From FIT-P to CPTPP, a series of trade summits and ministerials in late 2025 eked out painfully slow progress on how to manage international policy in partnerships and agreements that don’t as yet and may never include the participation of, or leadership from, the world’s two largest economies. The initial paralysis in decision-making outside the US is slowly giving way to greater recognition of new challenges and opportunities. Many of the options under consideration are entirely new while others are adjustments or repurposing existing networks, partnerships, and structures.
After nearly a year of significant disruption, lasting changes to the trade and economic landscape are coming into focus. Governments around the world are taking tentative steps to adjust, including launching new initiatives like the Future of Investment and Trade Partnership (FIT-P) and repurposing existing arrangements, especially building on the Comprehensive and Progressive Trans-Pacific Partnership (CPTPP). While these efforts are to be applauded, progress remains painfully slow even as the stakes grow swiftly higher.
President Donald Trump’s radical agenda has created chaos with tariff adjustments, new and changing demands especially for America’s trade partners and allies, and a dramatic weakening of global institutions.
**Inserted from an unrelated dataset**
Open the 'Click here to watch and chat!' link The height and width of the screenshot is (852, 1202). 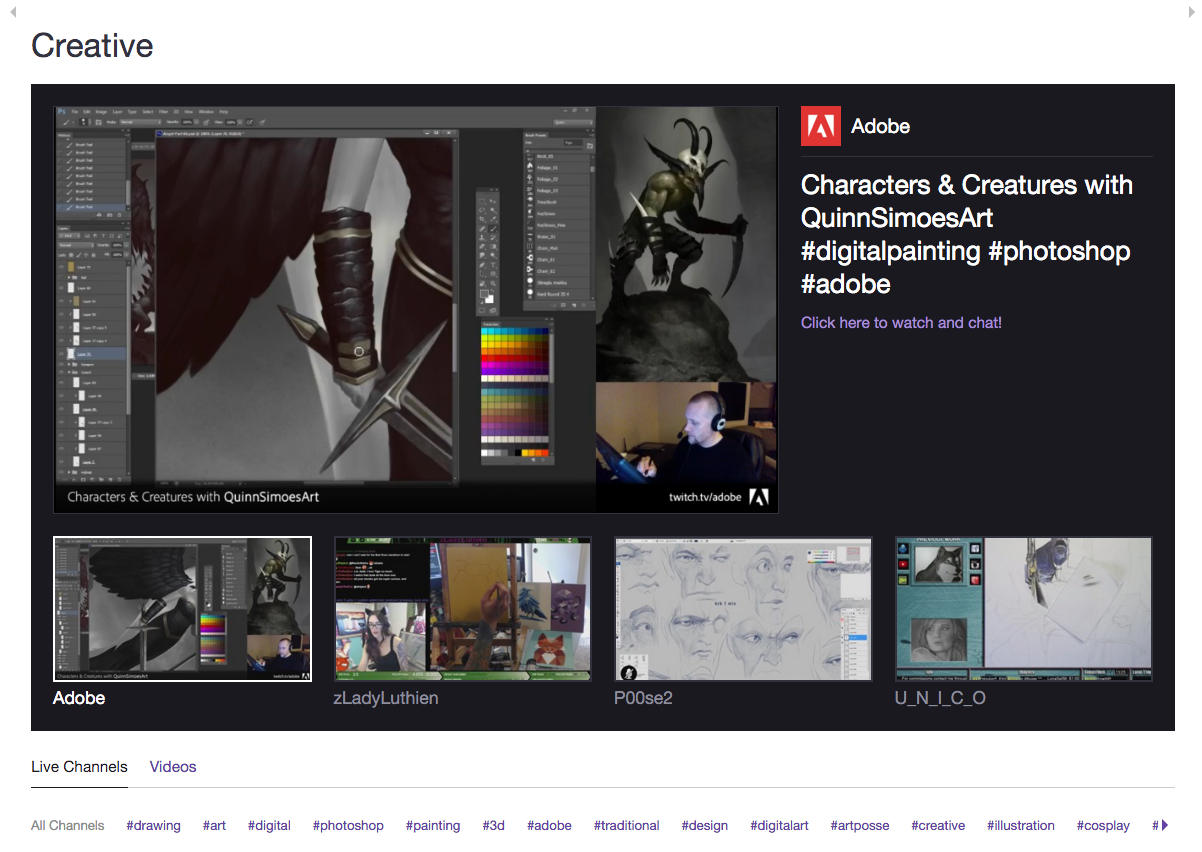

The early reactions to the range of policies emanating out of Washington were largely shock and surprise by companies and governments alike. Firms froze investment decisions and waited for greater clarity. Governments scrambled to decide how to engage with Trump’s team and analyse the likely extent of domestic economic damage.
Trump remains mercurial, with likely future tariff demands and rapid adjustments in proposed and implemented tariff policies as well as growing insistence on expanding changes in policies to areas like digital trade or export controls.
The speed of change promoted by the US administration has created specific challenges for government policymakers who are unused to managing high levels of disruption at a blistering pace. Many governments require complex domestic negotiations and careful consideration of options before any new policies can be adopted. This mismatch in the pace of decision-making globally has hampered quick collective responses to Trump’s trade disruptions.
Nonetheless, the initial paralysis in decision-making outside the US is slowly giving way to greater recognition of new challenges and opportunities. Many of the options under consideration are entirely new while others are adjustments or repurposing existing networks, partnerships, and structures.
At the Association of Southeast Asian Nations (ASEAN) and Asia-Pacific Economic Cooperation (APEC) leaders’ summit meetings in late October 2025, it was possible to spot some early reactions to the new economic climate.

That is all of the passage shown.